What you are asked to do:
Set down each of the records below exactly as it reads. No pictures go into the copy.

== Data in this exercise

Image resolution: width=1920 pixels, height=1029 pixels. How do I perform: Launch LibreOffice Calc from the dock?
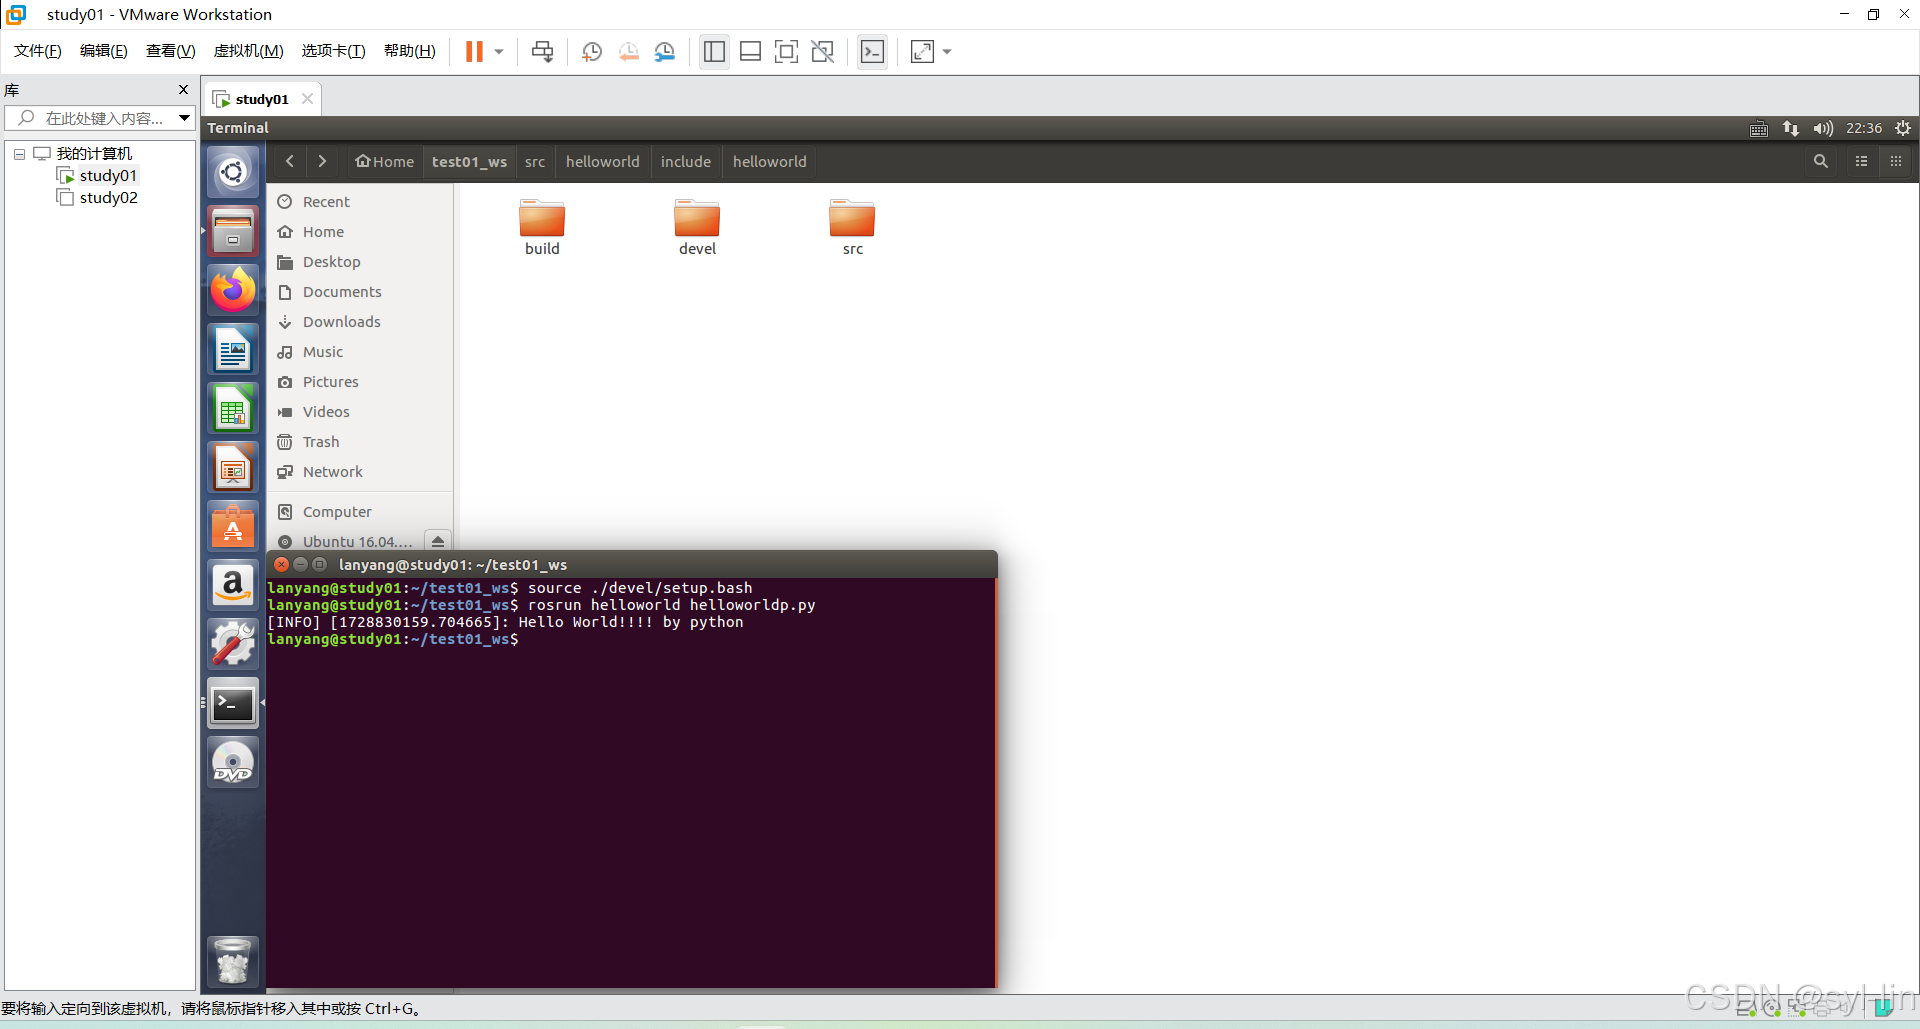[x=232, y=407]
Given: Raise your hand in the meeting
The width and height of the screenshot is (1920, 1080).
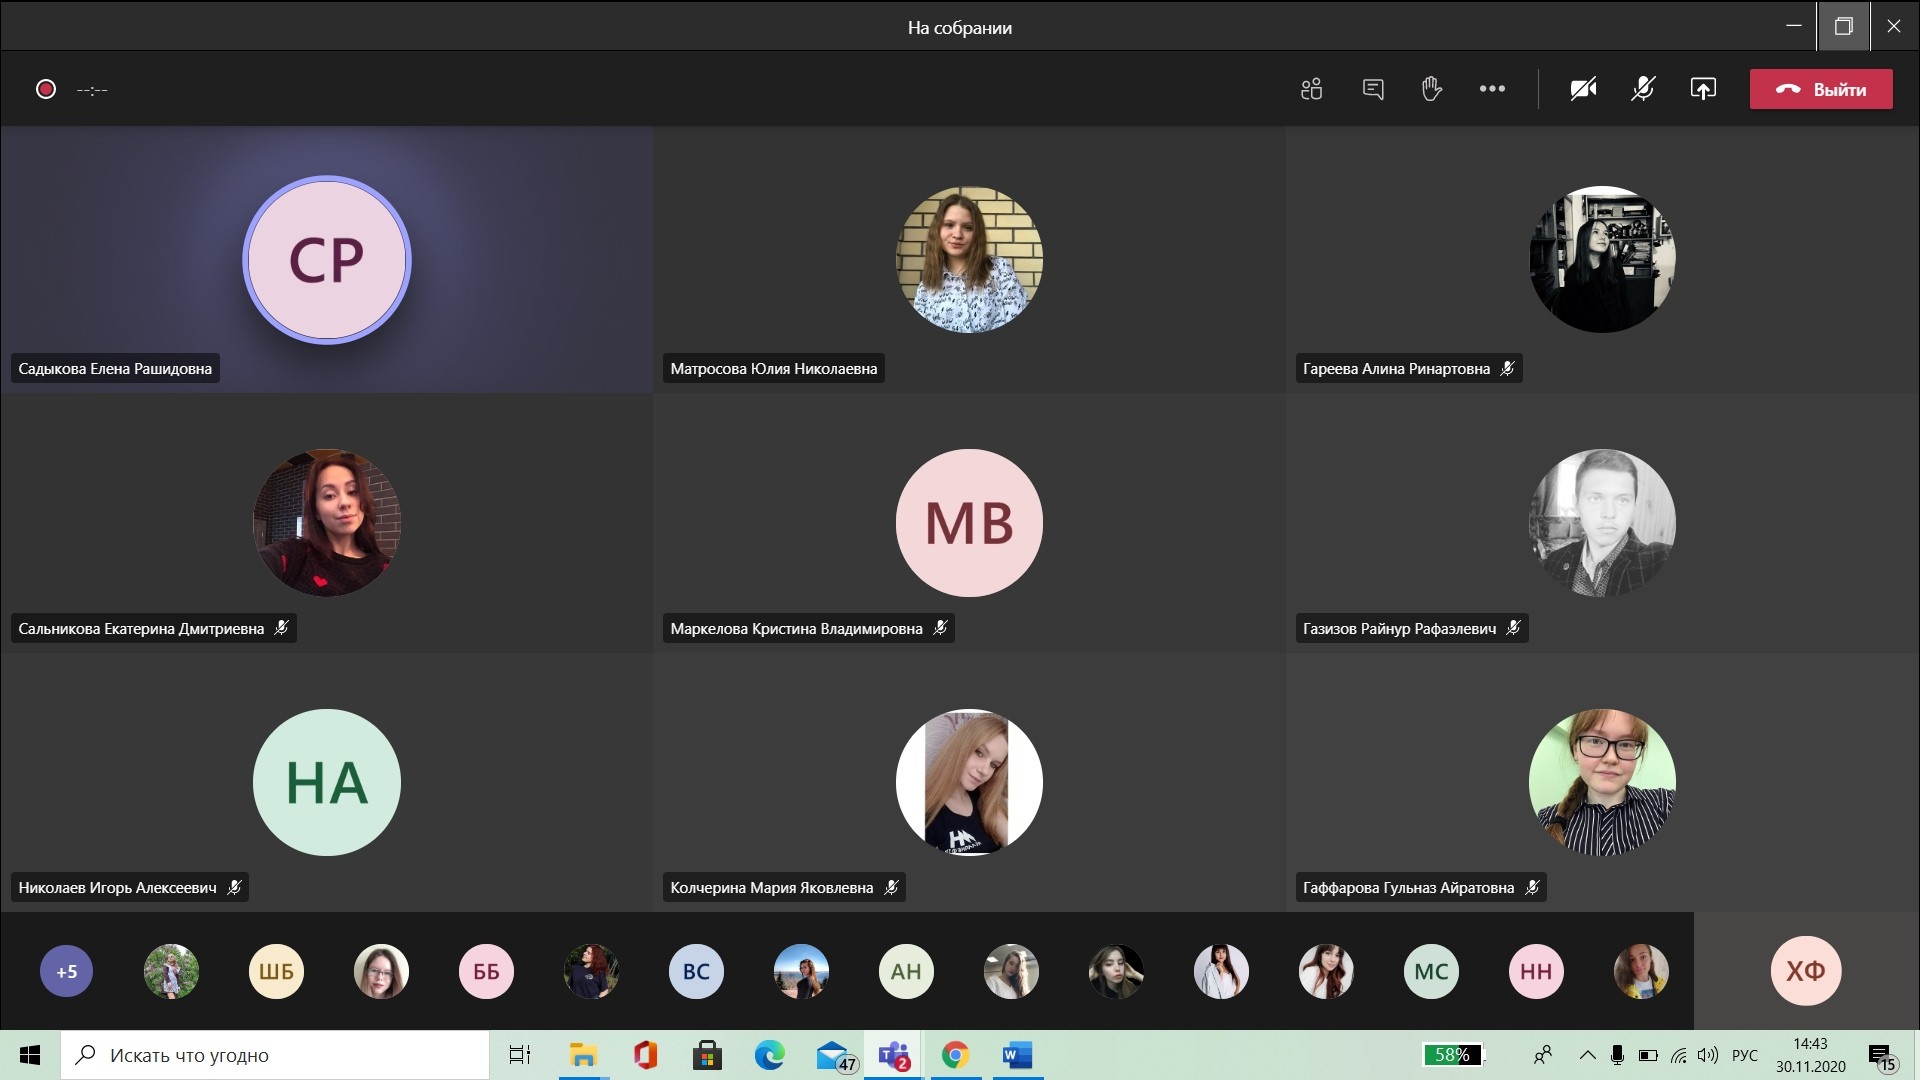Looking at the screenshot, I should tap(1432, 89).
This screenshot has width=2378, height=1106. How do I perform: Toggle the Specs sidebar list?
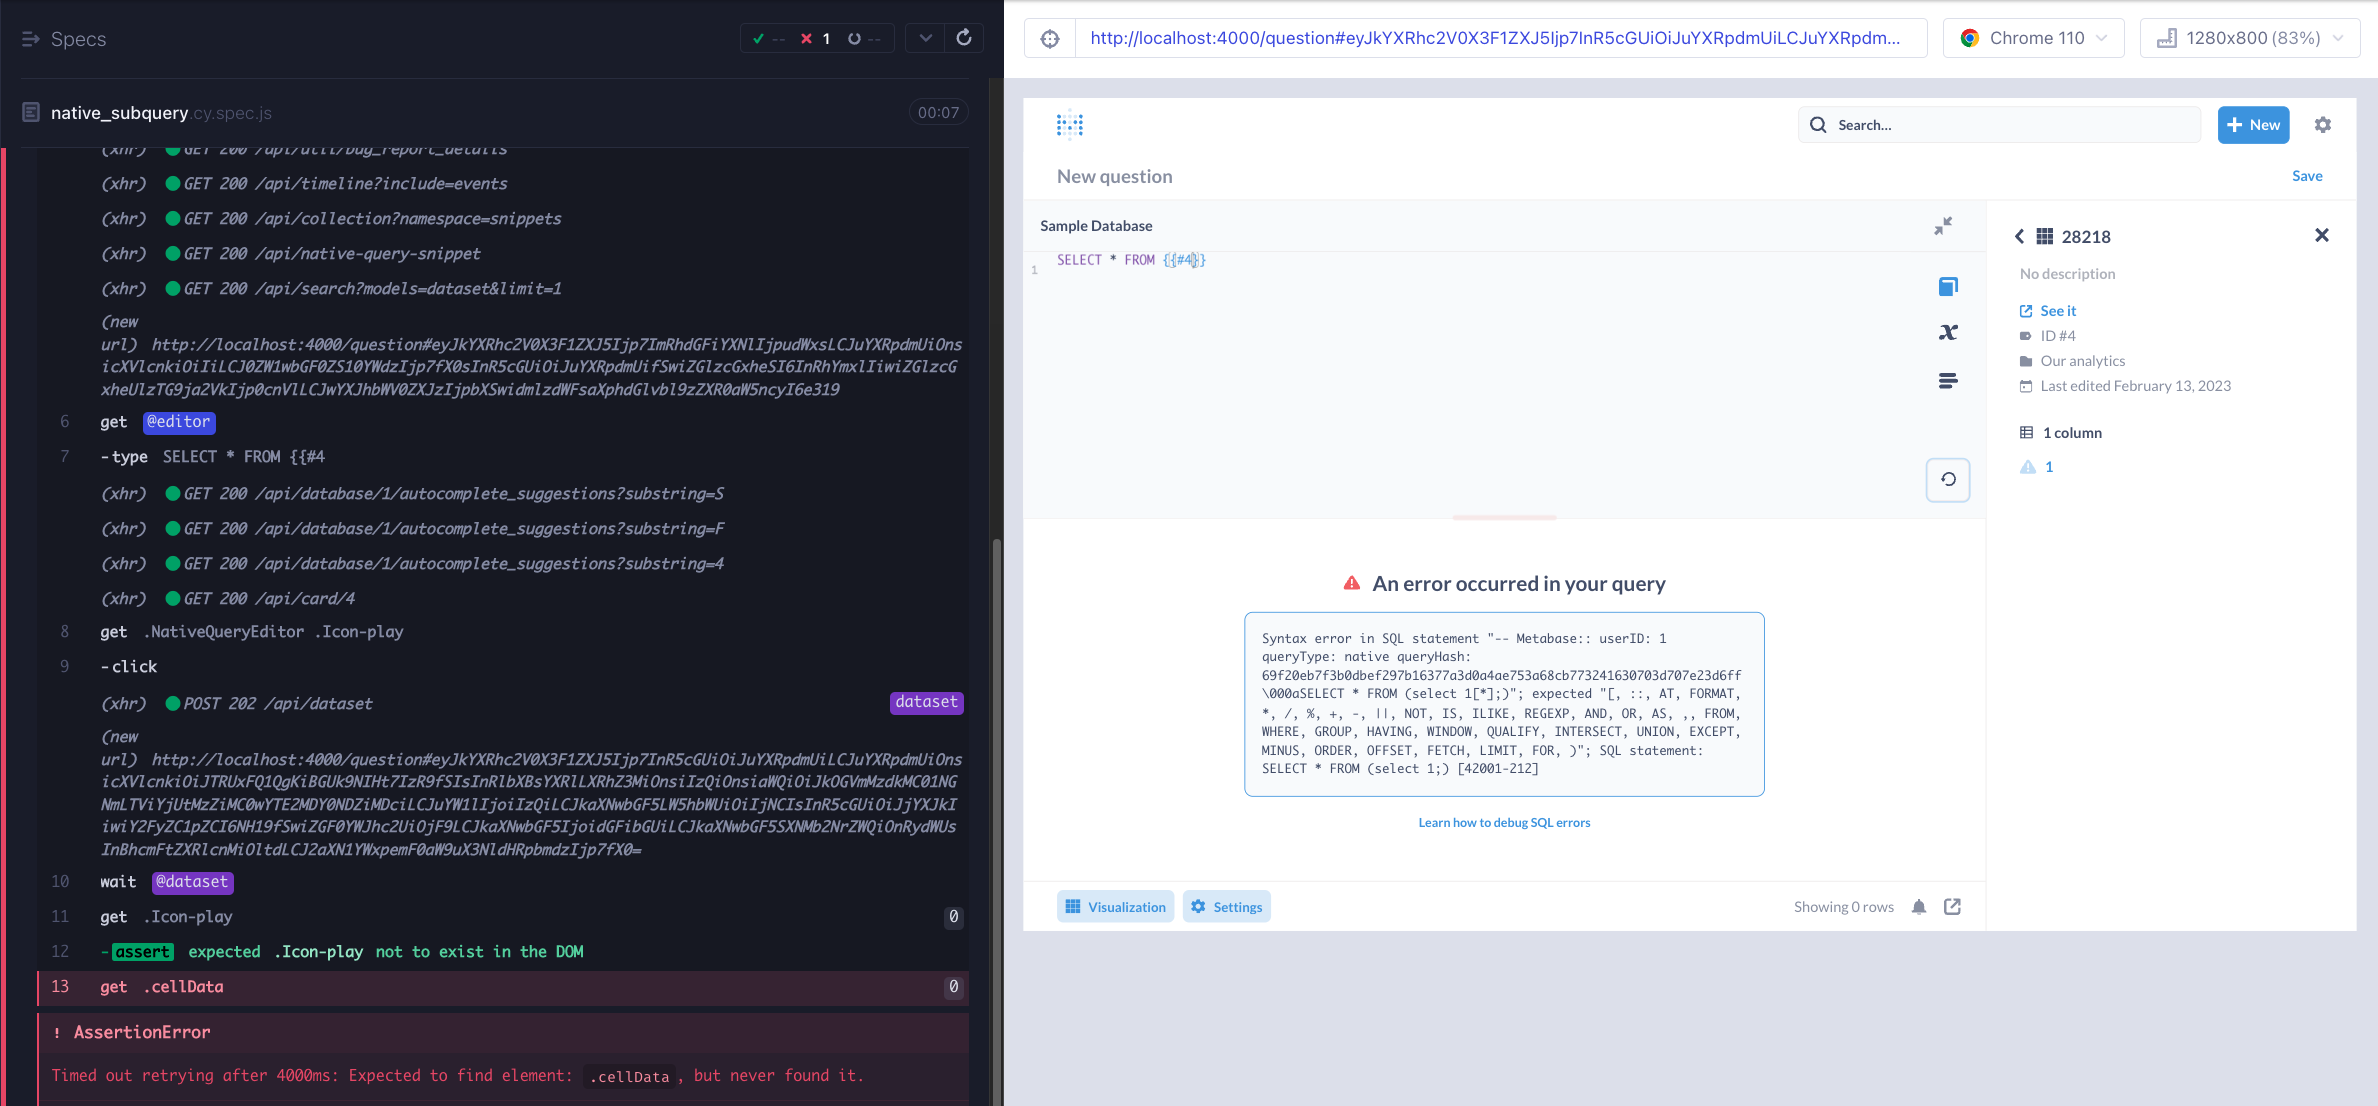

====

Worked solution:
Image resolution: width=1920 pixels, height=1029 pixels. How do I perform: Launch LibreOffice Calc from the dock?
[x=232, y=407]
Given: Raise your hand in the meeting
The width and height of the screenshot is (1920, 1080).
Looking at the screenshot, I should tap(1432, 89).
This screenshot has width=2378, height=1106. How do I perform: Toggle the Specs sidebar list?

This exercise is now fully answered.